GOAL OF THE EXERCISE
Copy out the lines from the one containing "Click the bold 3.56 rCBFmax value" through the one containing "Action: [1258, 289]", inclusive, with no changes.

--- Begin ---

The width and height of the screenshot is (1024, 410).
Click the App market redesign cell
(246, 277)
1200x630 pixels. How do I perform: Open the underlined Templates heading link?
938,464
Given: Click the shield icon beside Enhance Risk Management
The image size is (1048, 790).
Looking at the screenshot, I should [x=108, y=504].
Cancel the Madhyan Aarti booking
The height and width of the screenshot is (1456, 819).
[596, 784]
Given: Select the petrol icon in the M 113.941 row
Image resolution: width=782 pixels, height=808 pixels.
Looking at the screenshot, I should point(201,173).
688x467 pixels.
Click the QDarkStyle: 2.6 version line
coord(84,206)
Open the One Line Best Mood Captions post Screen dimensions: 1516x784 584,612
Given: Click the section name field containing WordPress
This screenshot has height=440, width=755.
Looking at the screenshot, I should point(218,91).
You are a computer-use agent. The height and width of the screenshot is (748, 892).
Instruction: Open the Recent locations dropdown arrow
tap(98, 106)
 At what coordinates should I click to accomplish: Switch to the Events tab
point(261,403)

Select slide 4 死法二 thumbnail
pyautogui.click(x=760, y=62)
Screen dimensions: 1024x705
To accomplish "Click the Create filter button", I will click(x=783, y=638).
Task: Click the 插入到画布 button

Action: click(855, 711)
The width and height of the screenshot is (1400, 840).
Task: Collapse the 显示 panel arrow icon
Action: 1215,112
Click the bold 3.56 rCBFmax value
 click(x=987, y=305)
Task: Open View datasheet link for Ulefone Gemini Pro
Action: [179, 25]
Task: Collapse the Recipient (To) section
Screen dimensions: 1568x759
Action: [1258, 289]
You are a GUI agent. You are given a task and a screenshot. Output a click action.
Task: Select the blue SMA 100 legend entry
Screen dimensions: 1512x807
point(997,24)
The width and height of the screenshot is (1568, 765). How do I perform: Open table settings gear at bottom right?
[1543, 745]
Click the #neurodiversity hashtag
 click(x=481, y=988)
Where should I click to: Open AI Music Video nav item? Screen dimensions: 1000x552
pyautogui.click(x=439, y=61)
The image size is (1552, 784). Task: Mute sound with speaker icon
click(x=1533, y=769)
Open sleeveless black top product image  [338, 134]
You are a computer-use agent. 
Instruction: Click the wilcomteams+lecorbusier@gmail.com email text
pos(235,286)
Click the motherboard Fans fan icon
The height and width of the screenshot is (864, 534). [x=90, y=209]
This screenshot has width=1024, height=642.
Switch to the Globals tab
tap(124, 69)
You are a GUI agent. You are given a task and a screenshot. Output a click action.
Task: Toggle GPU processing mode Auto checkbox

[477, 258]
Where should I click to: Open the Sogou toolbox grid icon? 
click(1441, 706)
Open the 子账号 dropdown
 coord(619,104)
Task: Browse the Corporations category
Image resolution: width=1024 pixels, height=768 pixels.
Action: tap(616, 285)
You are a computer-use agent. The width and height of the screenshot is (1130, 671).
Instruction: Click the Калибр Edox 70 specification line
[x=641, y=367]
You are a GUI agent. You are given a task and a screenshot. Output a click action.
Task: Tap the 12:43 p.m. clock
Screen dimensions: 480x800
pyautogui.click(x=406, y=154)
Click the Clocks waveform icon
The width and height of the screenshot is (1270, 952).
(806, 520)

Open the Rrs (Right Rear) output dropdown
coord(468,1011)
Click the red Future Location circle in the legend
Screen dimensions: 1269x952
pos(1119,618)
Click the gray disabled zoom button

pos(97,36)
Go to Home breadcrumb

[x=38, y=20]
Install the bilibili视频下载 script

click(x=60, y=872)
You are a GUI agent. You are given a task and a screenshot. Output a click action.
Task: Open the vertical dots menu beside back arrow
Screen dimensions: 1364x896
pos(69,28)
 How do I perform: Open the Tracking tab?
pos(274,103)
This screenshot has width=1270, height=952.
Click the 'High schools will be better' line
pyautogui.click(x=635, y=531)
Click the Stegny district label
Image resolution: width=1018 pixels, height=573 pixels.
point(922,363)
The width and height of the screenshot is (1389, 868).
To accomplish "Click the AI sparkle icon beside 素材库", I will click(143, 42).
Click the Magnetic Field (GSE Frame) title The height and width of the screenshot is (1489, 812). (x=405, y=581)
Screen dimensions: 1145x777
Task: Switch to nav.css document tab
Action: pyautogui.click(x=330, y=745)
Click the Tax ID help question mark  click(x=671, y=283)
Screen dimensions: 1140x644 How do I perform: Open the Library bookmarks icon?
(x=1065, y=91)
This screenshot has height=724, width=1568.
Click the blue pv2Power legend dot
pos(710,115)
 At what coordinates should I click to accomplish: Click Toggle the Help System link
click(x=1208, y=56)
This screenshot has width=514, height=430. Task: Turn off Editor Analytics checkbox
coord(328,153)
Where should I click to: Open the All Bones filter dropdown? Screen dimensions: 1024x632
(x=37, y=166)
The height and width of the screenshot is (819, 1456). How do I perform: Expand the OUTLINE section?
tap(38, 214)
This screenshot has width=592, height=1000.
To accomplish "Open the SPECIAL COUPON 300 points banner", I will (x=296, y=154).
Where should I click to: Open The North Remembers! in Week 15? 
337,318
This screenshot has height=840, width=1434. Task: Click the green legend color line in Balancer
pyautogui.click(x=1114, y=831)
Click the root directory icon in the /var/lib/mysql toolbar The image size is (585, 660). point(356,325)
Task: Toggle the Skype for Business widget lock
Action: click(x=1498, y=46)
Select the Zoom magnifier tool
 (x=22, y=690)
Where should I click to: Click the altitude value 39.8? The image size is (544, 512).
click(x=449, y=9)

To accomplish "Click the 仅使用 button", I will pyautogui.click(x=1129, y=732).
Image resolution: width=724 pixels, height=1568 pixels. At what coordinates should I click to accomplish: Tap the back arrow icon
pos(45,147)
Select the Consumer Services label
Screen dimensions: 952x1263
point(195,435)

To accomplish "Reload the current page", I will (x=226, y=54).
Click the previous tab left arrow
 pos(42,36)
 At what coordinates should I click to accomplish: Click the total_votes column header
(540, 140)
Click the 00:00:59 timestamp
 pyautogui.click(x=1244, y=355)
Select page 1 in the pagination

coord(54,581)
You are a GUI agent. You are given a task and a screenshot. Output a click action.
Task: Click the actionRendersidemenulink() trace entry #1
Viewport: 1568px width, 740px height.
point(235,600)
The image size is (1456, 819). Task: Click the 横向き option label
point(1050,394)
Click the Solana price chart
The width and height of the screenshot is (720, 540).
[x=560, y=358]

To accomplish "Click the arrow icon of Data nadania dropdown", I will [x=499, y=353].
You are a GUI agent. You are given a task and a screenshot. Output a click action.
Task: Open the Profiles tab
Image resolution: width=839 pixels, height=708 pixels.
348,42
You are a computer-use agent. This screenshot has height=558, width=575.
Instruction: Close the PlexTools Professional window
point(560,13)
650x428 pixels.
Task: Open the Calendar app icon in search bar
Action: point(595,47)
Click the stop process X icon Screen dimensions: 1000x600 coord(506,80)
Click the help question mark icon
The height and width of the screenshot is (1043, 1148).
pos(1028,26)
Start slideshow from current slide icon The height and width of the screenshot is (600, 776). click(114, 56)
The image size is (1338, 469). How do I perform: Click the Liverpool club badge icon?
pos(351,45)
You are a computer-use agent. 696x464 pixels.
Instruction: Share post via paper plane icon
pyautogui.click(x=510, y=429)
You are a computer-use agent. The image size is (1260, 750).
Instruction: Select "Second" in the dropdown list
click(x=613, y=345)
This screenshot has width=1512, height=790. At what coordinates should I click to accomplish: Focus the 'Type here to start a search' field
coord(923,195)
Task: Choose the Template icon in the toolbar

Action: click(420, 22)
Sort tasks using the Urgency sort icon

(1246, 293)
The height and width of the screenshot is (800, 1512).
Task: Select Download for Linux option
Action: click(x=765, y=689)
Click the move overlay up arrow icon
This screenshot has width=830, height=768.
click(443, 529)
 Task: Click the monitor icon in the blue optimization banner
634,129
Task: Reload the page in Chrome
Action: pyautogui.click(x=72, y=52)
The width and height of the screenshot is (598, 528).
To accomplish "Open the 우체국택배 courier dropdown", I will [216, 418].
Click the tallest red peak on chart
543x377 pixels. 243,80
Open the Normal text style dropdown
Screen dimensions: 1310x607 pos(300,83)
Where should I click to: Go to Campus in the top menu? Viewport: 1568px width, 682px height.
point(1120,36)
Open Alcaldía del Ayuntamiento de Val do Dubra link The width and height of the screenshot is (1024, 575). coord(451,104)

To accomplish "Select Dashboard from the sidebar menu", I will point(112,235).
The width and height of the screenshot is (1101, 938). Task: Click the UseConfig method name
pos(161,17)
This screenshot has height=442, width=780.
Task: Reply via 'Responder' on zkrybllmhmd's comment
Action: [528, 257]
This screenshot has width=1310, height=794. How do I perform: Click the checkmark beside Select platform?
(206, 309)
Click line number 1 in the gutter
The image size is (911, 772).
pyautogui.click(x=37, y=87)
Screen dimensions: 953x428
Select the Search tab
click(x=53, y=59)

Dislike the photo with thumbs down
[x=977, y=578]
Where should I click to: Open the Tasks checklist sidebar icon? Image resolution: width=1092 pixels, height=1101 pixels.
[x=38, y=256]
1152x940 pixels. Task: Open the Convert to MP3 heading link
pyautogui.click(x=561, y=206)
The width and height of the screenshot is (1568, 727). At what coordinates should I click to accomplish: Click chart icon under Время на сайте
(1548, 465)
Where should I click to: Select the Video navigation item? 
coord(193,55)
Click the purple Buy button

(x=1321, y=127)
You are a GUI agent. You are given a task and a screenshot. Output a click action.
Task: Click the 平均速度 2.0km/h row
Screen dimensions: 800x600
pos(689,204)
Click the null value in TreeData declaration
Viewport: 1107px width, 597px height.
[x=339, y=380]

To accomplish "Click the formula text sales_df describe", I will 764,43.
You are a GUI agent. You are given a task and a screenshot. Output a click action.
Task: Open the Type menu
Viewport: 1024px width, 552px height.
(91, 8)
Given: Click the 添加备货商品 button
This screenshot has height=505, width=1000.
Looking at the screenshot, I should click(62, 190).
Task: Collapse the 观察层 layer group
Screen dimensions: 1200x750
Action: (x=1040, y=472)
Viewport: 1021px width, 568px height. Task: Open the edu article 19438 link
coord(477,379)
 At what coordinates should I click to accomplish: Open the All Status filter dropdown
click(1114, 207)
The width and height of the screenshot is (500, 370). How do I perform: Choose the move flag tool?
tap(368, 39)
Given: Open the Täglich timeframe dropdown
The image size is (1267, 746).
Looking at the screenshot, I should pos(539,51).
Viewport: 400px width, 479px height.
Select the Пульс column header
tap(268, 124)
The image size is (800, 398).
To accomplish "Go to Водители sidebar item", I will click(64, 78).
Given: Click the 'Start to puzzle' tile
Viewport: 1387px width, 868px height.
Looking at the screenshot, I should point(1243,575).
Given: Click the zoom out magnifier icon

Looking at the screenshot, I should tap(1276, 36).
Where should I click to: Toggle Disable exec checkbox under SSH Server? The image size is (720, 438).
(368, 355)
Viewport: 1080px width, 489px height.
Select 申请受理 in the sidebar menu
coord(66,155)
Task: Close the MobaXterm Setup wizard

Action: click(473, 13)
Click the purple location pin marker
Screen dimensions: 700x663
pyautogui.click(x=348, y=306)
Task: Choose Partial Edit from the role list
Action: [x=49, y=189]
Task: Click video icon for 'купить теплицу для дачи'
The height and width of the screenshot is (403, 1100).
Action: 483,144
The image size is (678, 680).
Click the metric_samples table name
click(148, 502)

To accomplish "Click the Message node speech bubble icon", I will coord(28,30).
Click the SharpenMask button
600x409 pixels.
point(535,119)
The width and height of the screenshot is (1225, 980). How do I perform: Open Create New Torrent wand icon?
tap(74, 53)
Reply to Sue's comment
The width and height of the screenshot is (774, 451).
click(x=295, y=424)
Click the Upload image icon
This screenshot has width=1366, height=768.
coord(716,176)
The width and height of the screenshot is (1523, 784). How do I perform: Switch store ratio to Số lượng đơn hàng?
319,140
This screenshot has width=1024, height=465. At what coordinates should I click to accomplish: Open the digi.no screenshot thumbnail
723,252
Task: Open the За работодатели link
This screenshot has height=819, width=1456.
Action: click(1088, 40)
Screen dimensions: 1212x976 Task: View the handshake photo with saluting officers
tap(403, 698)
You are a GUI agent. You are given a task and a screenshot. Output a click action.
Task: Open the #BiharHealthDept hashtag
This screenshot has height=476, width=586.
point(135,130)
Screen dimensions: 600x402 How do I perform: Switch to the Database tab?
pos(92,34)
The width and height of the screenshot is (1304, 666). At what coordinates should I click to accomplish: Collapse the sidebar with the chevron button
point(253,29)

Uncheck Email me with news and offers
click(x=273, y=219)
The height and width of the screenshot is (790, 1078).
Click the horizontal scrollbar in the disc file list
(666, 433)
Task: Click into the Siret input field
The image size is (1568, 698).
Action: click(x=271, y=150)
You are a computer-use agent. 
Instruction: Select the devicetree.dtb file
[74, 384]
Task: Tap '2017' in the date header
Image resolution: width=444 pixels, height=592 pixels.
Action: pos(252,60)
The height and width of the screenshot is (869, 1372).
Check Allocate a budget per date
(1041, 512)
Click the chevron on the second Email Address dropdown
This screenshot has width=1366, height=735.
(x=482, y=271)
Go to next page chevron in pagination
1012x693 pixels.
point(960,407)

--- End ---

RESPONSE
Click the bold 3.56 rCBFmax value
 click(x=987, y=305)
Task: Open View datasheet link for Ulefone Gemini Pro
Action: [179, 25]
Task: Collapse the Recipient (To) section
Screen dimensions: 1568x759
Action: [1258, 289]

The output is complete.